Artifact: Two Large and two smaller acanthus leaves, parts of interior capitals
Material: Cast iron
Length: 20-1/2” , 13-1/2″ and 10-1/2″
Origin: St Bridget of Erin church, 1100 North Jefferson st. St Louis.
Architect: John F Mitchell, St Louis, (Cornerstone laid on Aug 7th, 1859)
Demolition of St. Bridget of Erin, one of the oldest churches in St. Louis, underway
Feb 24, 2016
Coming down is St. Bridget of Erin, a stately brick church whose cornerstone was laid in 1859 and which for decades served St. Louis’ Kerry Patch Irish Catholics.
Demolition of the church at the intersection of North Jefferson Avenue and Carr Street began this week. The owner, De La Salle Inc, is spending about $242,000 to have the church torn down as part of an expansion of its La Salle Middle School.
La Salle, a charter school, plans to move in August to the North Jefferson address from 4145 Kennerly Avenue, De La Salle bought St. Bridget and an adjoining school in October. The Archdiocese of St. Louis closed St. Bridget in 2003, and in 2012 shut down the school, built a century after the church.

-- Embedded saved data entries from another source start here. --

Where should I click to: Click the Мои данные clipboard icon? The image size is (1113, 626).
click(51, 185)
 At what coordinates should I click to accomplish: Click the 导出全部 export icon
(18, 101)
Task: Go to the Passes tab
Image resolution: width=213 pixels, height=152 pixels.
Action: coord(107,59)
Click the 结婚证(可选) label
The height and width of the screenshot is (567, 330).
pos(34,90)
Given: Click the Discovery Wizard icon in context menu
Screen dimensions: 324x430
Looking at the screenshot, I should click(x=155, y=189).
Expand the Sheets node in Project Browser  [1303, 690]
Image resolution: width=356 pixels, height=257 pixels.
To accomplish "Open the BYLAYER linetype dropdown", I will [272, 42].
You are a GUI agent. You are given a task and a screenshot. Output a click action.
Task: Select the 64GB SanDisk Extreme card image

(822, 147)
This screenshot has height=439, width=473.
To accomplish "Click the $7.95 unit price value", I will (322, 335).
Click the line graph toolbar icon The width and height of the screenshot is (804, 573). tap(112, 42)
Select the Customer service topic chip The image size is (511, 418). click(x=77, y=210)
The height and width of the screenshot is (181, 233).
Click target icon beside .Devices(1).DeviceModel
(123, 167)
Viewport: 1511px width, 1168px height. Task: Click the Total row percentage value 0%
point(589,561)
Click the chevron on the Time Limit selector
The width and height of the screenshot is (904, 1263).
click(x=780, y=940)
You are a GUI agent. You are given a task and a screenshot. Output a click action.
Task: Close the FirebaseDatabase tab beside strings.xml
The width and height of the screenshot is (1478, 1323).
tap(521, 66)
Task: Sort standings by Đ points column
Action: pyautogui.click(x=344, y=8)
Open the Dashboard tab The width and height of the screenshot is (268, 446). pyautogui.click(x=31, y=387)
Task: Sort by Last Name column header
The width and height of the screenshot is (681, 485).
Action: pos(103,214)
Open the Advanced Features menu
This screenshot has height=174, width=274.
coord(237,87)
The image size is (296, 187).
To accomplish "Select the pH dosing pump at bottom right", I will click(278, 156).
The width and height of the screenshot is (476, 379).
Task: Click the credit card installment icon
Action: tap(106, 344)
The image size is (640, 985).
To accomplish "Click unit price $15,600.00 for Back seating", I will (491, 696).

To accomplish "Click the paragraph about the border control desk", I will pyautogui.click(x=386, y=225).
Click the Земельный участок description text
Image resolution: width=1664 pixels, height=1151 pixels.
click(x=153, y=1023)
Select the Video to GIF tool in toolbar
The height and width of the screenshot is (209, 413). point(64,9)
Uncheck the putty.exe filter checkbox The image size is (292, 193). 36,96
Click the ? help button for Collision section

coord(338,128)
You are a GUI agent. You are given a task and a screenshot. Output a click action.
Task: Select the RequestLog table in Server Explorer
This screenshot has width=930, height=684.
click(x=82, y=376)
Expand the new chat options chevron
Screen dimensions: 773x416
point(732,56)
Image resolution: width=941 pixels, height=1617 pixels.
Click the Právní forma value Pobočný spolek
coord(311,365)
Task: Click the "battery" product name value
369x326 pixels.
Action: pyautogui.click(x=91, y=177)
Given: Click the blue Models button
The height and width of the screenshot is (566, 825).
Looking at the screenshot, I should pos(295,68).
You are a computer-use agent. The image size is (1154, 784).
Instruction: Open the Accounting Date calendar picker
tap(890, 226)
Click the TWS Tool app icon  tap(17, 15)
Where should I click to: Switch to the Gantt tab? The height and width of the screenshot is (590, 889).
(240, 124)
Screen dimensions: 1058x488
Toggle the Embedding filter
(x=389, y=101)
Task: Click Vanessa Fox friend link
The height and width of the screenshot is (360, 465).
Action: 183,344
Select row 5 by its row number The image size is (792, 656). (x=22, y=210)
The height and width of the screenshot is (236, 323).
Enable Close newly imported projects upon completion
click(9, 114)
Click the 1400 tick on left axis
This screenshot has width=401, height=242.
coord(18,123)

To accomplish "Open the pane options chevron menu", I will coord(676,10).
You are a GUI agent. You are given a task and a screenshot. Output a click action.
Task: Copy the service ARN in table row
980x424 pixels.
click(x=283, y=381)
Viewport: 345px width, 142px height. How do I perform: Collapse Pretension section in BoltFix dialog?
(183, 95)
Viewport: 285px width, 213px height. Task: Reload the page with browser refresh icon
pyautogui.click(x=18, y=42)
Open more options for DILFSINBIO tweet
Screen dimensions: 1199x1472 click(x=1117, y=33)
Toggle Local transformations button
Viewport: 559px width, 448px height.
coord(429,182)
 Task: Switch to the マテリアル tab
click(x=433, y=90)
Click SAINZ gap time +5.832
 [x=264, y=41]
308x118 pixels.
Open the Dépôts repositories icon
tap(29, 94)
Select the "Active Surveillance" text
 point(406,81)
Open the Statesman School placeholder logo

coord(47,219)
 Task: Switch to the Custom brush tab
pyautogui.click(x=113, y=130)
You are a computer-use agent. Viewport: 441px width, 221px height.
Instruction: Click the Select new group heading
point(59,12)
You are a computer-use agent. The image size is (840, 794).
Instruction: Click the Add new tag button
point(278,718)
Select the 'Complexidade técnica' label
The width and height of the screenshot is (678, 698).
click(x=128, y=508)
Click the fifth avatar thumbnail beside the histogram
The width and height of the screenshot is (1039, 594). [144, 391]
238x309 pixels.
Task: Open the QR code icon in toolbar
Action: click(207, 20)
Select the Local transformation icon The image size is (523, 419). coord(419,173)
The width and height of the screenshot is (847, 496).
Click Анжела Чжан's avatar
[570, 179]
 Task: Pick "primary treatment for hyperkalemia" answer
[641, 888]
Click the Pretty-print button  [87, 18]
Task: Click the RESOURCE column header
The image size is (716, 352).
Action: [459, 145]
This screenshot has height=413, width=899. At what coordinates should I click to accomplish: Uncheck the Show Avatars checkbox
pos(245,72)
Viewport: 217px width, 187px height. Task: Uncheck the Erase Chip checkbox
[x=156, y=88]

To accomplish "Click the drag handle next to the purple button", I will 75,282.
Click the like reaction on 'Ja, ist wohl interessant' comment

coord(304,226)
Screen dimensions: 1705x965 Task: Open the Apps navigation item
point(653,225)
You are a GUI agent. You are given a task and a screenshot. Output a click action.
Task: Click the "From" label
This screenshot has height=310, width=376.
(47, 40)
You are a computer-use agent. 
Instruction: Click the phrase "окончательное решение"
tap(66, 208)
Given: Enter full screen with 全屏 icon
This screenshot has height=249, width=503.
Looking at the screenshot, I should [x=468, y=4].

Andrew Weil, executive director of Landmarks Association of St. Louis, lamented St. Bridget’s demolition. He noted that the church is in the 5th Ward, which lacks “preservation review” of building demolition applications. As a result, the city was powerless to halt St. Bridget’s demolition, Weil said.
“This demo would never be allowed in a preservation review ward,” he said. “It is a real loss.”
According to the archdiocese, St. Bridget was built to serve an Irish parish organized in 1853. A girls’ school run by the Sisters of St. Joseph and a boys’ school run by the Christian Brothers began there in 1871. From 1927 to 1936 it served Kenrick Prep Seminary and High School.
Many years later, the school served children who lived at the now-demolished Pruitt-Igoe housing complex a block away.
Before and after stripping, cleaning and oiling two of the leaves
The cast iron was cast in two pieces per leaf and joined together with a mortise and tenon type joint using molten lead to secure them. They are exquisitely executed in a very bold curving top form in the middle of the best period of ornamental cast-iron in America.
The original patterns for the leaves would have been carved out of a fine grained soft wood such as basswood, after sanding them smooth and probably shellacked they would have been used in the foundry to make green sand molds for casting the iron in, each leaf required it’s own use-once sand mold made from the wood patterns. Once the iron was cast the sand mold was broken away from the casting and the casting was cleaned up, mounting holes drilled and then primer and paint applied.
I am considering casting some in black resin and replicating one of the wood forms to recreate one of the capitals, only the leaves were saved.